LIBERO-plus by sylvestf

Benchmark for analyzing Vision-Language-Action model robustness

Created 9 months ago

376 stars

Top 75.3% on SourcePulse

Project Summary

This repository provides LIBERO-plus, a generalized benchmark designed for in-depth robustness analysis of Vision-Language-Action (VLA) models. It systematically exposes vulnerabilities in contemporary VLA models through comprehensive evaluations across seven perturbation dimensions, enabling researchers and engineers to rigorously assess and improve model resilience. The primary benefit is a standardized, detailed methodology for understanding VLA model weaknesses in realistic, varied conditions.

How It Works

LIBERO-plus introduces a benchmark suite comprising 10,030 tasks, designed to evaluate VLA models against seven distinct perturbation categories: Objects Layout, Camera Viewpoints, Robot Initial States, Language Instructions, Light Conditions, Background Textures, and Sensor Noise. This approach allows for the identification of specific failure modes, such as extreme sensitivity to environmental changes or a lack of genuine language understanding, offering a more profound insight into model robustness than standard benchmarks.

Quick Start & Requirements

Primary install / run command: Clone the repository, uninstall any existing LIBERO installation, navigate to the cloned directory, and run pip install -e ..

● **Data segment**

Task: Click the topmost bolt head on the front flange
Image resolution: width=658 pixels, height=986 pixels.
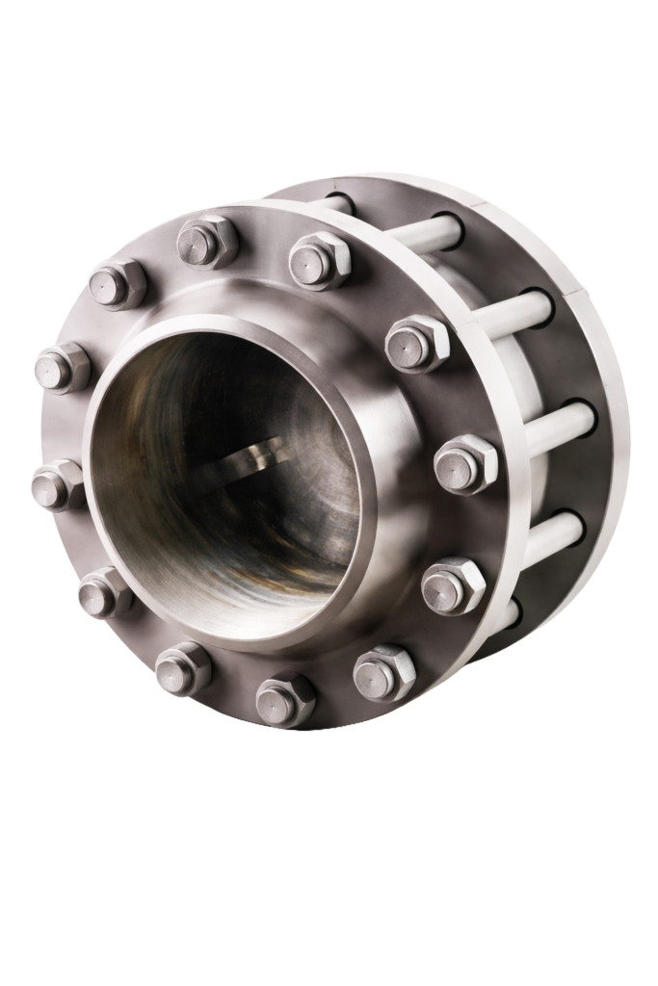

● **Instruction**
According to the LIBERO-plus summary, how many tasks make up the benchmark suite? The lines are not used here.

● **Output of the exercise**
10,030 tasks.